Economic sanctions have a long and brutal history, almost as long as the history of war itself.
What they don’t have—especially in recent memory—is a history of accomplishing their ostensible goal of changing governments’ behavior.
Over the past 30-plus years, roughly beginning with the 1990-91 Gulf crisis and U.S.-led war against Iraq, Washington’s imposition of harsh economic sanctions has vastly expanded. Whether imposed directly or compelled by the United Nations under U.S. pressure, sanctions are often described as an “alternative” to war—softer, less deadly, more humane.
At the urging of the United States, the U.N. imposed sanctions on Iraq within four days of Iraq’s invasion of Kuwait in August 1990. After the short war in January-February 1991 forced Iraq’s military to withdraw from Kuwait (as the United States destroyed Iraq’s water, sewage, and power systems), the sanctions remained in place, obliterating any hope of rebuilding the shattered country. They largely prohibited the sale of oil, virtually Iraq’s only export, shredding the war-devastated country’s social fabric.
These sanctions were only lifted after the U.S. overthrow of the Iraqi government in 2003.
In 1996, after six years of sanctions, then-U.S. Ambassador to the U.N. Madeleine Albright was asked about reports of 500,000 children dying as a result. Without missing a beat, she replied, “We think the price is worth it.” For years afterward, she expressed regret for saying it, but she never apologized for supporting measures that could kill half a million children in six years.
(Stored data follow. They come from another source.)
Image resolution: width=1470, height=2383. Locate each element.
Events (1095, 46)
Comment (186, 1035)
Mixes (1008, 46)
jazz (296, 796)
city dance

In 1998, I led a delegation of congressional staff to Iraq. What we heard from Iraqi doctors, health workers, and mothers was devastating. Children and babies were suffering from malnutrition and dying from treatable, waterborne diseases, like cholera and diarrhea. The needed, globally available drugs were not available in Iraq. The U.N.’s oil-for-food program allowed some, but insufficient, food and medicine, but barely allowed in any parts to repair infrastructure.
Too often, after humanitarian organizations, social movements, and investigative journalists have gone public with the devastating impacts of sanctions, supporters of sanctions deny the facts: “They only target the government.” “Food and medicine can still get in.” “Maybe they didn’t work in that country, but they work in other countries.” None of these claims are accurate.
A new report from the Center for Economic and Policy Research (CEPR) should play a major role in putting those false claims to rest.The Human Consequences of Economic Sanctions brings to light the brutal realities of hunger, disease, dispossession, and death that are so often the consequences of broad economic sanctions.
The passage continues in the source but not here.